Humic substances applied without complexed Fe in a ferrihydrite enriched calcareous media increased DTPA and CA-extractable Fe (Table 3), the last accounting for readily reductable Fe mainly associated with poorly crystalline Fe oxides (Reyes and Torrent 1997; De Santiago and Delgado 2006). This last extractant mimics the reductant effect of lupin roots (related to citrate excretion, Dinkelaker et al. 1989). The increased amount of extractable Fe may be ascribed in part to Fe complexation by HS because some ligand exchange between HS and DTPA likely occurs (enhancing DTPA extraction) and also some HS with complexed Fe must be extracted by citrate (De Santiago and Delgado 2006). In addition, the reductant effect of HS on ferrihydrite described by Cesco et al. (2000) could contribute to an increased amount of Fe extracted by CA. However, this increased amount of extractable Fe did not account for an increased Fe content in plants, SPAD readings, or DM production. The decreased SPAD observed with HS alone in calcareous media was probably related to a decreased root development (significant at HS rates of 0.3 g C kg−1, Table 3), which accounted for a depressed Fe nutrition. This was in agreement with previous findings by Brunner et al. (1996) who observed that root growth was inhibited in the presence of HS of large molecular size (>10 KDa) due to the presence of phytotoxic aromatic compounds.

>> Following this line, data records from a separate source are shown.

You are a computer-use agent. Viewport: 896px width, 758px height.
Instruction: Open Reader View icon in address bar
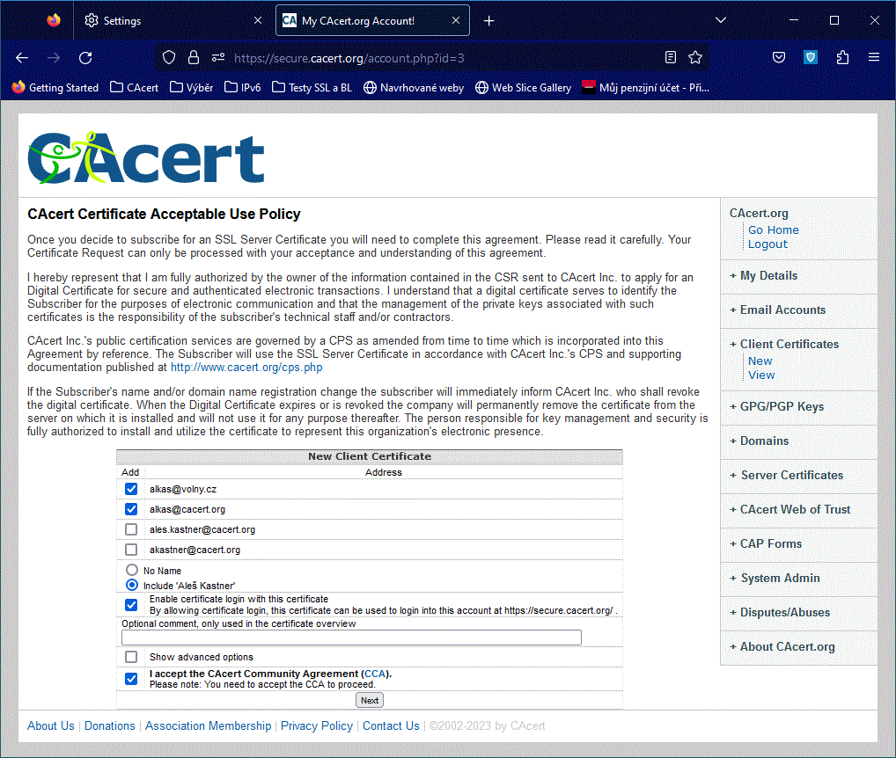(x=671, y=58)
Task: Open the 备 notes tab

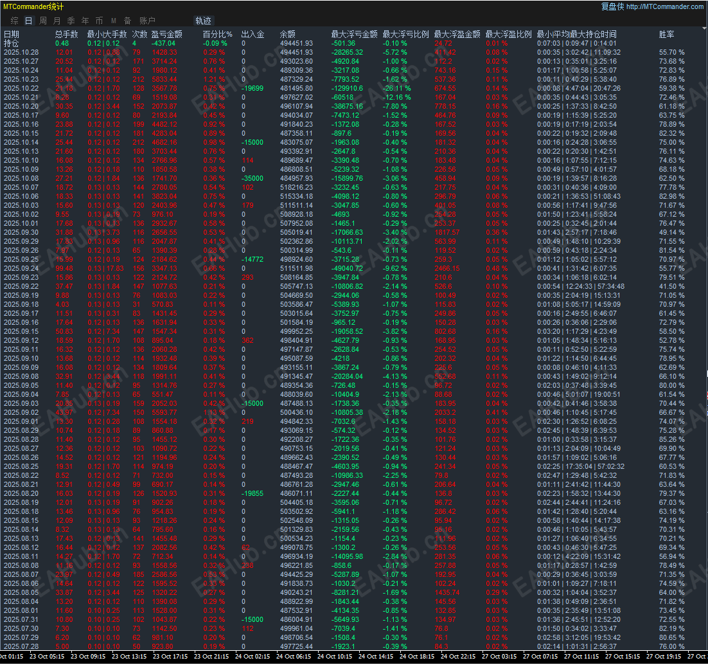Action: (127, 21)
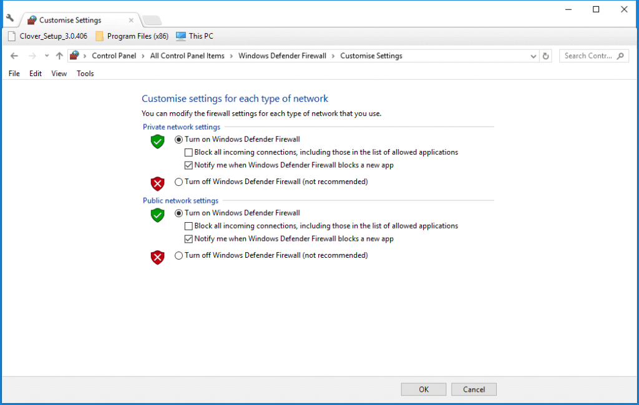
Task: Click the Clover wrench icon in title bar
Action: click(9, 17)
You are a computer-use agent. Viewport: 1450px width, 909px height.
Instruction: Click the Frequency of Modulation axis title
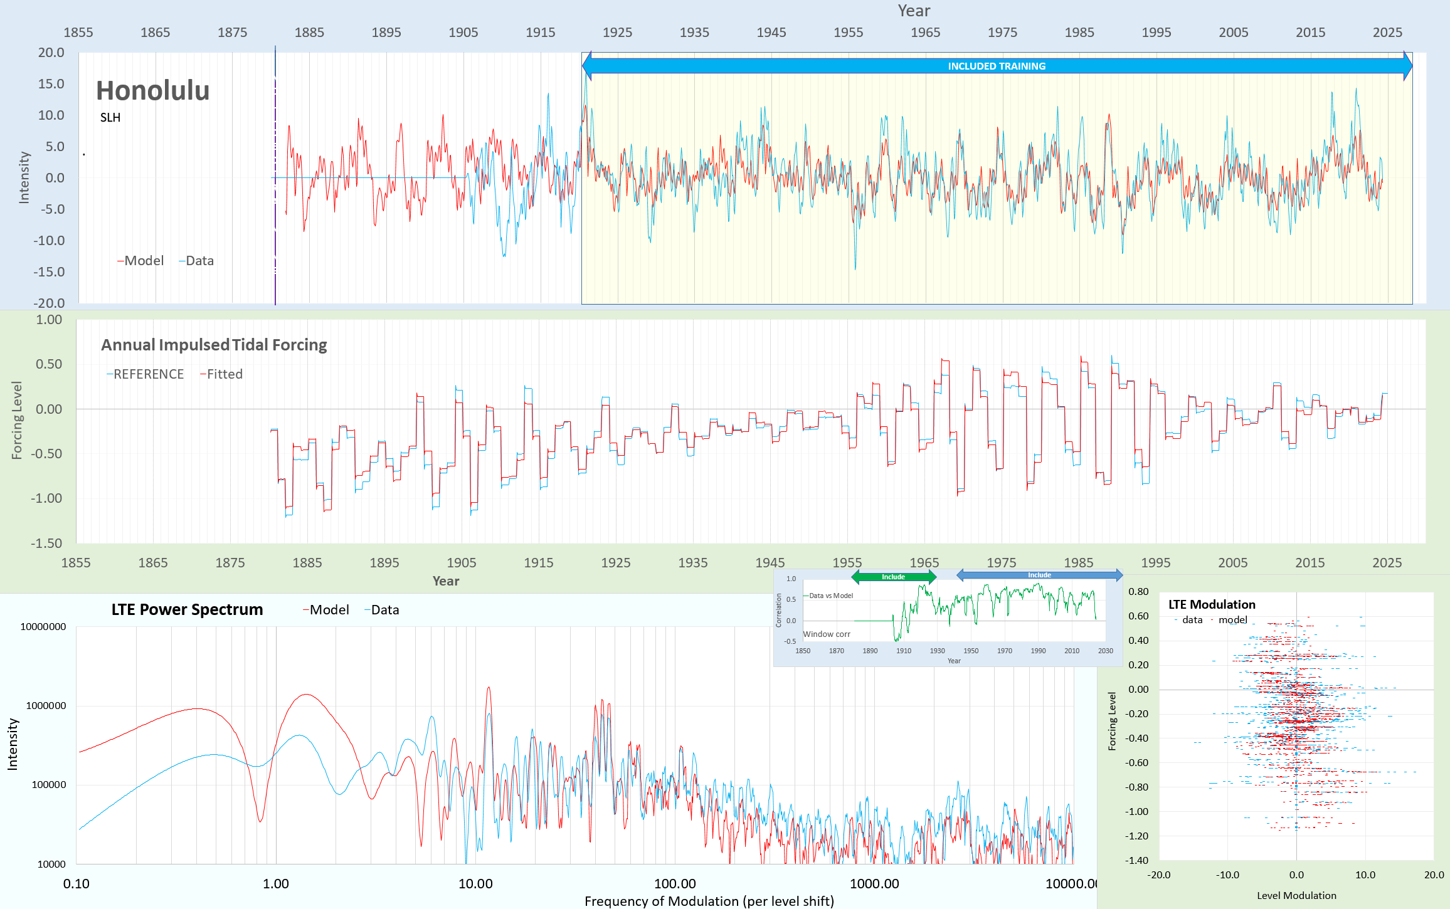pyautogui.click(x=709, y=901)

In addition, in siliceous media, HS application in a FH-enriched media accounted for depressed SPAD readings and total DM when compared with control. This was at least in part related to a depressed root development by HS because significantly smaller root DM and Fe(III) reduction capacity was observed at HS rates of 0.1 g C kg−1 (Table 3, not significantly different than with 0.3 g C kg−1). In these media, however, treatments with FH showed a smaller shoot DM than other treatments (included control). Ferrihydrite treatment accounted for six times more CA–Fe than control (Table 2), the reductant effect of citrate and ascorbate being much greater than in calcareous media (Table 3). However, Fe content in plants revealed that an excessive Fe supply is not the reason for the decreased development in FH (Table 3). Ferrihydrite significantly increased the sorption capacity for some nutrients, such as P or Zn, in the growing media through surface complexation (Lindsay 1991; Rahmatullah and Torrent 2000; Uygur and Rimmer 2000). Phosphorus sorption capacity in the growing media, considering a specific surface in the ferrihydrite around 150 m2 g−1 (Montilla et al. 2003), was around 30 times greater than the total amount of P applied in nutrient solution according to Torrent et al. (1994). Thus, a decreased concentration of some nutrients, particularly P, can be expected in the growing media solution, which could explain, at least in part, a depressed growth in FH-enriched media. This effect was more evident in siliceous media because, in calcareous, Fe was a more limiting growing factor than P.

Conclusions

Ferrihydrite was found to be an iron source, which significantly contributes to Fe nutrition of lupins grown in calcareous sand. Furthermore, humic substances (HS) significantly affected Fe nutrition of lupins grown in calcareous media. However, this effect was only positive if some Fe was complexed to HS. The efficiency of HS with Fe complexed (Fe–HS) in preventing Fe chlorosis was found to be similar to Fe–EDDHA at the same rate of complexed Fe applied, thus revealing that Fe–HS could be an effective product to correct this nutritional problem.